What is everyone's opinions on these little guys? I wanted Zebra Danios for my tank but wanted something with a little more color and such, so I was going to go for Guppies or Cherry Barbs. Once I saw the GloFish I was instantly intrigued, I originally thought they were dyed or whatever like the painted glass fish and felt bad for them, but after doing research I realize they are no different than the Zebras other than a genetic difference that doesn't affect their health in any way and they will even school with Zebras since they're really the same species. I consider this to be ethical but have seen other people adamantly state otherwise. What do you guys think?

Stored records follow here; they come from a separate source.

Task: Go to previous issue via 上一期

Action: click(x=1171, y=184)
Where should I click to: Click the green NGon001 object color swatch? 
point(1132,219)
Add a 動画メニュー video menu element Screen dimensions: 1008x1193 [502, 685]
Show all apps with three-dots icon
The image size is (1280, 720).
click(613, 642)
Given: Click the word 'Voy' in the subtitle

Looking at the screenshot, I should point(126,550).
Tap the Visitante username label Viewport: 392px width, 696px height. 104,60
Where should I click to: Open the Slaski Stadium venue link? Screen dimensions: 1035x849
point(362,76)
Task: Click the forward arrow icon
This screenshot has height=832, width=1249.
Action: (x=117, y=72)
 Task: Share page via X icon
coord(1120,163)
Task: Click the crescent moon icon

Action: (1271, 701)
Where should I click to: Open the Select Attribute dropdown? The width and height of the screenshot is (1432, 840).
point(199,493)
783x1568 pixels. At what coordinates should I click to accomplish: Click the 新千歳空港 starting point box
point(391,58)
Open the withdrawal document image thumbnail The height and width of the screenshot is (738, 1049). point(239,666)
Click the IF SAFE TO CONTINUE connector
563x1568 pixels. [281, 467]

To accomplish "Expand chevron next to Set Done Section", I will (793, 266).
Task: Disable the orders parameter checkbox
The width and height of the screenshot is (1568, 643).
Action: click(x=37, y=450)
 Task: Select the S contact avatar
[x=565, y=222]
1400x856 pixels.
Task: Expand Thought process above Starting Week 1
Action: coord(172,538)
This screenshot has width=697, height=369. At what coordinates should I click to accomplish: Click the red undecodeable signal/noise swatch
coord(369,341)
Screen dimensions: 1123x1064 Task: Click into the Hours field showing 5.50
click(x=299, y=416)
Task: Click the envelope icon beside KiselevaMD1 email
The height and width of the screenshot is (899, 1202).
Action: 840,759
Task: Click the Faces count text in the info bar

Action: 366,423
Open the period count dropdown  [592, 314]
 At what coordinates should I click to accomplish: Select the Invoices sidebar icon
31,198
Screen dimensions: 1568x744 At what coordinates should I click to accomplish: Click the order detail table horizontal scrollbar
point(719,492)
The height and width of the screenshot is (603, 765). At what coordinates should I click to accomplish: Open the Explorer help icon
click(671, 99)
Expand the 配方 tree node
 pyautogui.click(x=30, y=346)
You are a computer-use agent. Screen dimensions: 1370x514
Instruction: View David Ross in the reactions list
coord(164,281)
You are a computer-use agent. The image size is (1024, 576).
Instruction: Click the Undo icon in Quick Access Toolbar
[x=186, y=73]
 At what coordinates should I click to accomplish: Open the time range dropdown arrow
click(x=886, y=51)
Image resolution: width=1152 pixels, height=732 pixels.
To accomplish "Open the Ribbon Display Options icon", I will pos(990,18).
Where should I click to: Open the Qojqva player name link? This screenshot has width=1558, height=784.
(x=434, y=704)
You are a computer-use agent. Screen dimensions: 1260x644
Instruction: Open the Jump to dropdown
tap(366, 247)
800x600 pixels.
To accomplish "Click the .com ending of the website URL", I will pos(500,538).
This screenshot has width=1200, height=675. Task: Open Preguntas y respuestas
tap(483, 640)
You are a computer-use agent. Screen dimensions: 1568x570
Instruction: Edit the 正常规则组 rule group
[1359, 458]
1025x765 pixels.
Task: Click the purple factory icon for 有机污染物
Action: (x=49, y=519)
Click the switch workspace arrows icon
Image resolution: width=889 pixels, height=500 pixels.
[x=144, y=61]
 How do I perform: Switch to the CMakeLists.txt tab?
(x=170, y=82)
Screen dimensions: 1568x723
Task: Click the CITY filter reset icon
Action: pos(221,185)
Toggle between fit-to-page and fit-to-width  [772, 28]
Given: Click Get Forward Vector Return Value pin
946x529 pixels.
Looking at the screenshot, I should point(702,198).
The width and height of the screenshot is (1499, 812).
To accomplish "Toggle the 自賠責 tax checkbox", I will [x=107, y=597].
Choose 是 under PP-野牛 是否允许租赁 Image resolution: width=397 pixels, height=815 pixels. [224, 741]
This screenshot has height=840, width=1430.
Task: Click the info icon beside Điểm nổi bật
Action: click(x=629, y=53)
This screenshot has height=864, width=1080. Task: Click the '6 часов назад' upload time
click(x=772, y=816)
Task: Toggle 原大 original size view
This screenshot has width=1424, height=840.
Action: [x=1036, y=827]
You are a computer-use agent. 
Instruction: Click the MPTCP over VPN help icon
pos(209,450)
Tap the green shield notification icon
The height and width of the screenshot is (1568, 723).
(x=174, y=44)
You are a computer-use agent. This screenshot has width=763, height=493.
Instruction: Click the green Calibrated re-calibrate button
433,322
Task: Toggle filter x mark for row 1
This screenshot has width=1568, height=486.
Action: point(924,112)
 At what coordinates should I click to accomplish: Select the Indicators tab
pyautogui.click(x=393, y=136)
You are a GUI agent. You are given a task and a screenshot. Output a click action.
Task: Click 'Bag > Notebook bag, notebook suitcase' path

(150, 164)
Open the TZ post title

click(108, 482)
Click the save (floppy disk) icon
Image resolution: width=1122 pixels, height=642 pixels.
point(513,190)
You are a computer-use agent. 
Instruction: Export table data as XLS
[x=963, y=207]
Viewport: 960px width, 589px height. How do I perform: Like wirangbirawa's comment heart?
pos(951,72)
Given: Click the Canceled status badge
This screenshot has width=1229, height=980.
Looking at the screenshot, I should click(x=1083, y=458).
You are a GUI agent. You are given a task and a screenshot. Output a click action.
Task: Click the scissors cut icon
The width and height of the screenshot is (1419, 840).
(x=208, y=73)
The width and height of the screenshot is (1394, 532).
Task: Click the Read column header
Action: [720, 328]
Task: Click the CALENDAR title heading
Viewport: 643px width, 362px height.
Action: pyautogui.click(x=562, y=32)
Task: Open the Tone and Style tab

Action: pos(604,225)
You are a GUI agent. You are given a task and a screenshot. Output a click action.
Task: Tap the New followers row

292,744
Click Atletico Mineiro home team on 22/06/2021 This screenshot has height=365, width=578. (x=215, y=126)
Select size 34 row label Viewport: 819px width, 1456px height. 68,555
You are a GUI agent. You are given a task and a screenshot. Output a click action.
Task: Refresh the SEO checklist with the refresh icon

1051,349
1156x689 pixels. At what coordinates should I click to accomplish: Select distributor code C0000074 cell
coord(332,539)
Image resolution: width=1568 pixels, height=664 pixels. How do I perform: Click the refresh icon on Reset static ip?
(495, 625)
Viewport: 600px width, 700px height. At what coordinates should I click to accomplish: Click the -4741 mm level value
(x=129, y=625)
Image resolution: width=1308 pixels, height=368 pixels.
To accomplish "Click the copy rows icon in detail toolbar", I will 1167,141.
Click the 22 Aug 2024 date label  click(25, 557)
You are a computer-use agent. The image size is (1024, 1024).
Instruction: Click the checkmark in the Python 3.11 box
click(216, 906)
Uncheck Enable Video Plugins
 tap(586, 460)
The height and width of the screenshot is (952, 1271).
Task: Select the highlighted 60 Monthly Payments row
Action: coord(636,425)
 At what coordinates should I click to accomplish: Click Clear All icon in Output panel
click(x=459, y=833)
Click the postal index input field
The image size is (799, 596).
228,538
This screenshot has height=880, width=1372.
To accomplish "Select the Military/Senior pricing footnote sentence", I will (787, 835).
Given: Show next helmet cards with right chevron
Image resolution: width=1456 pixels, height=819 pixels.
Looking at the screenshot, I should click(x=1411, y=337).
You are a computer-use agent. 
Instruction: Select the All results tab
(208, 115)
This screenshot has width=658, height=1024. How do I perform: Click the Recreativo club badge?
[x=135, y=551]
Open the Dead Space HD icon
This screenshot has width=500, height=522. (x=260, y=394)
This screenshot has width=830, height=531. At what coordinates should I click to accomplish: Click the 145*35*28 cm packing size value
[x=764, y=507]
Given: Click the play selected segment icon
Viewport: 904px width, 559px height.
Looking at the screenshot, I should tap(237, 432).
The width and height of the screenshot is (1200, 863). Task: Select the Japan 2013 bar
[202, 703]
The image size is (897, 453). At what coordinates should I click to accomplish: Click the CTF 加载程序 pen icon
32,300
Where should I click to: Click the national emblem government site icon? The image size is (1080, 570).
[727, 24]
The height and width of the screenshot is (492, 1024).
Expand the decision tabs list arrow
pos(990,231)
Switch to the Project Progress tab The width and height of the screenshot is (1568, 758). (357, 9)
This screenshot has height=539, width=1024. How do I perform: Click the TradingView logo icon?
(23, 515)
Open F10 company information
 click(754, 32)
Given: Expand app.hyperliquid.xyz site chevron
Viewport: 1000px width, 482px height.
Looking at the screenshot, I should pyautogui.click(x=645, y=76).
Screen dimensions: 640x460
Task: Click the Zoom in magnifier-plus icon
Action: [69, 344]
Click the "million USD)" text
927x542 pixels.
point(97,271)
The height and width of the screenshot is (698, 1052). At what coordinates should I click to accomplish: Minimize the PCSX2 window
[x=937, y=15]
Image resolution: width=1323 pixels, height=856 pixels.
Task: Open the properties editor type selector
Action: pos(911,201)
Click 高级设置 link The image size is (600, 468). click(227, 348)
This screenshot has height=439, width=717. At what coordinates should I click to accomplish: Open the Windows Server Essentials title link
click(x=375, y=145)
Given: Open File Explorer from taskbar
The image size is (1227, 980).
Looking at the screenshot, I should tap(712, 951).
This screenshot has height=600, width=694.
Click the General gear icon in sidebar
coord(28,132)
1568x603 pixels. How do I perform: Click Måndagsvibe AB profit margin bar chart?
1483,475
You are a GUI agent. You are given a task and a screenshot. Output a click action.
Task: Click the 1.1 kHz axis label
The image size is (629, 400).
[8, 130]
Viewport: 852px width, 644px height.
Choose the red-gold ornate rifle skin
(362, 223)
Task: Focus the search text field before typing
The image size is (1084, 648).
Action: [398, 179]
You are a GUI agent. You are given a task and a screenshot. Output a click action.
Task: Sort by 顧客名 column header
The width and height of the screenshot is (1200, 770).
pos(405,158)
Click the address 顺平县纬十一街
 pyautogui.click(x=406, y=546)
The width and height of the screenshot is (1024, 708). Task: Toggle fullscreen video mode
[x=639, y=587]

I'd really like some of these for my tank and think I am going to get some, would I be ostracized from some circles of aquarists for my decision?


----------



## majerah1 (Oct 29, 2010)

Well,I believe I read they have jellyfish DNA for the glow,but I cant remember.Anyhow,i see them like one would see a husky to a wolf.Same thing but with a little DNA difference.Therefore,I see no harm in having them myself.Its not like the tattooed fish which I am thoroughly against.


----------



## Rohkey (Apr 25, 2011)

majerah1 said:


> Well,I believe I read they have jellyfish DNA for the glow,but I cant remember.Anyhow,i see them like one would see a husky to a wolf.Same thing but with a little DNA difference.Therefore,I see no harm in having them myself.Its not like the tattooed fish which I am thoroughly against.


Yeah I think it's either jellyfish or coral DNA, and the gene is put in at the egg stage, the offspring also have the glow...so most of these fish have never been manipulated at all, just bred from a parent with a certain gene. Doesn't seem that bad to me but then again it's a slippery slope once you start altering the genes of animals for the owner's pleasure.


----------